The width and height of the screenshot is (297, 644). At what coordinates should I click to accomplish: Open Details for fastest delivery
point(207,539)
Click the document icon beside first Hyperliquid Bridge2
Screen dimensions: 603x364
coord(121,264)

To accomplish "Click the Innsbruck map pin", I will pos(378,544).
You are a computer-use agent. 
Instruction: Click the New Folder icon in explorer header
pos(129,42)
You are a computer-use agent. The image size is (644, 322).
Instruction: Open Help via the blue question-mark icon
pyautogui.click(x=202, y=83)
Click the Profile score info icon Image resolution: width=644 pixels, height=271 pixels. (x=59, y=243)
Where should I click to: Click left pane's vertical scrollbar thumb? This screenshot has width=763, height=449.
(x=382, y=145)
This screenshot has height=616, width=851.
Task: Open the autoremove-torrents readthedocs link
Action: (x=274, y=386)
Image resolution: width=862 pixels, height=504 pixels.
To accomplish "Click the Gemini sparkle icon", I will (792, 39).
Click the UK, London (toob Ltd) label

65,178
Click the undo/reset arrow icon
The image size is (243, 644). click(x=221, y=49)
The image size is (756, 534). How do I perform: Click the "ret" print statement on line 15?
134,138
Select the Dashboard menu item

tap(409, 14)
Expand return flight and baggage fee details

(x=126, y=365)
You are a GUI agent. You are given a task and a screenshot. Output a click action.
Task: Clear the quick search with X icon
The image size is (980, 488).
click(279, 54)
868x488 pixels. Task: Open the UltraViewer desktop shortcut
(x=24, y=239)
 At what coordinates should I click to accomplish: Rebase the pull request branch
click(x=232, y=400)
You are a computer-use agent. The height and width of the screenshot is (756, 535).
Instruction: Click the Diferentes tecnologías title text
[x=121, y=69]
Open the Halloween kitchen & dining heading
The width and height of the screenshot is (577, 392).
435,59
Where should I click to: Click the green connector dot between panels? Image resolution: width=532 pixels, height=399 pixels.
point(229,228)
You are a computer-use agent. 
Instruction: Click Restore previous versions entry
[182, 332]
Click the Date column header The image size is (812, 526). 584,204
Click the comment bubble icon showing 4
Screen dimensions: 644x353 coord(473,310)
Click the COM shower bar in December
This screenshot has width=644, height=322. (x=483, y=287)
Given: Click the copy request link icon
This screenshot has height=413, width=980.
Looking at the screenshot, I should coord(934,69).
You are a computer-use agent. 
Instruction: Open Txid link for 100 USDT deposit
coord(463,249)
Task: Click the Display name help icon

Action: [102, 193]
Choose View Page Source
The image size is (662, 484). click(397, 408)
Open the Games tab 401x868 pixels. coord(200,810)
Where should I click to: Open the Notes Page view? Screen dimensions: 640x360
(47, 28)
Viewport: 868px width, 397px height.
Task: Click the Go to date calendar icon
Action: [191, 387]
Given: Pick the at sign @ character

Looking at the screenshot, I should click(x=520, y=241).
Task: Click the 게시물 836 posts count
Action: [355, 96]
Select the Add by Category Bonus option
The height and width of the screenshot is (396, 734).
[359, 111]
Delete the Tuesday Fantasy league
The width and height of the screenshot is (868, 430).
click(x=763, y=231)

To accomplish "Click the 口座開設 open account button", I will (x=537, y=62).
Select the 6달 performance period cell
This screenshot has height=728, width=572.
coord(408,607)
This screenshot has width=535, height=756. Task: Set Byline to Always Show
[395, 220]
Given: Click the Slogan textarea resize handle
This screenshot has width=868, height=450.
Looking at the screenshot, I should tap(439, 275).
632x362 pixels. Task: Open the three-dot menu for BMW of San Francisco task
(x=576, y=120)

*-*-*

What is being asked: Return all of the entries exactly as they were supplied.

Exercise output:
The width and height of the screenshot is (297, 644). At what coordinates should I click to accomplish: Open Details for fastest delivery
point(207,539)
Click the document icon beside first Hyperliquid Bridge2
Screen dimensions: 603x364
coord(121,264)

To accomplish "Click the Innsbruck map pin", I will pos(378,544).
You are a computer-use agent. 
Instruction: Click the New Folder icon in explorer header
pos(129,42)
You are a computer-use agent. The image size is (644, 322).
Instruction: Open Help via the blue question-mark icon
pyautogui.click(x=202, y=83)
Click the Profile score info icon Image resolution: width=644 pixels, height=271 pixels. (x=59, y=243)
Where should I click to: Click left pane's vertical scrollbar thumb? This screenshot has width=763, height=449.
(x=382, y=145)
This screenshot has height=616, width=851.
Task: Open the autoremove-torrents readthedocs link
Action: (x=274, y=386)
Image resolution: width=862 pixels, height=504 pixels.
To accomplish "Click the Gemini sparkle icon", I will (792, 39).
Click the UK, London (toob Ltd) label

65,178
Click the undo/reset arrow icon
The image size is (243, 644). click(x=221, y=49)
The image size is (756, 534). How do I perform: Click the "ret" print statement on line 15?
134,138
Select the Dashboard menu item

tap(409, 14)
Expand return flight and baggage fee details

(x=126, y=365)
You are a GUI agent. You are given a task and a screenshot. Output a click action.
Task: Clear the quick search with X icon
The image size is (980, 488).
click(279, 54)
868x488 pixels. Task: Open the UltraViewer desktop shortcut
(x=24, y=239)
 At what coordinates should I click to accomplish: Rebase the pull request branch
click(x=232, y=400)
You are a computer-use agent. The height and width of the screenshot is (756, 535).
Instruction: Click the Diferentes tecnologías title text
[x=121, y=69]
Open the Halloween kitchen & dining heading
The width and height of the screenshot is (577, 392).
435,59
Where should I click to: Click the green connector dot between panels? Image resolution: width=532 pixels, height=399 pixels.
point(229,228)
You are a computer-use agent. 
Instruction: Click Restore previous versions entry
[182, 332]
Click the Date column header The image size is (812, 526). 584,204
Click the comment bubble icon showing 4
Screen dimensions: 644x353 coord(473,310)
Click the COM shower bar in December
This screenshot has width=644, height=322. (x=483, y=287)
Given: Click the copy request link icon
This screenshot has height=413, width=980.
Looking at the screenshot, I should coord(934,69).
You are a computer-use agent. 
Instruction: Open Txid link for 100 USDT deposit
coord(463,249)
Task: Click the Display name help icon

Action: [102, 193]
Choose View Page Source
The image size is (662, 484). click(397, 408)
Open the Games tab 401x868 pixels. coord(200,810)
Where should I click to: Open the Notes Page view? Screen dimensions: 640x360
(47, 28)
Viewport: 868px width, 397px height.
Task: Click the Go to date calendar icon
Action: [191, 387]
Given: Pick the at sign @ character

Looking at the screenshot, I should click(x=520, y=241).
Task: Click the 게시물 836 posts count
Action: [355, 96]
Select the Add by Category Bonus option
The height and width of the screenshot is (396, 734).
[359, 111]
Delete the Tuesday Fantasy league
The width and height of the screenshot is (868, 430).
click(x=763, y=231)

To accomplish "Click the 口座開設 open account button", I will (x=537, y=62).
Select the 6달 performance period cell
This screenshot has height=728, width=572.
coord(408,607)
This screenshot has width=535, height=756. Task: Set Byline to Always Show
[395, 220]
Given: Click the Slogan textarea resize handle
This screenshot has width=868, height=450.
Looking at the screenshot, I should tap(439, 275).
632x362 pixels. Task: Open the three-dot menu for BMW of San Francisco task
(x=576, y=120)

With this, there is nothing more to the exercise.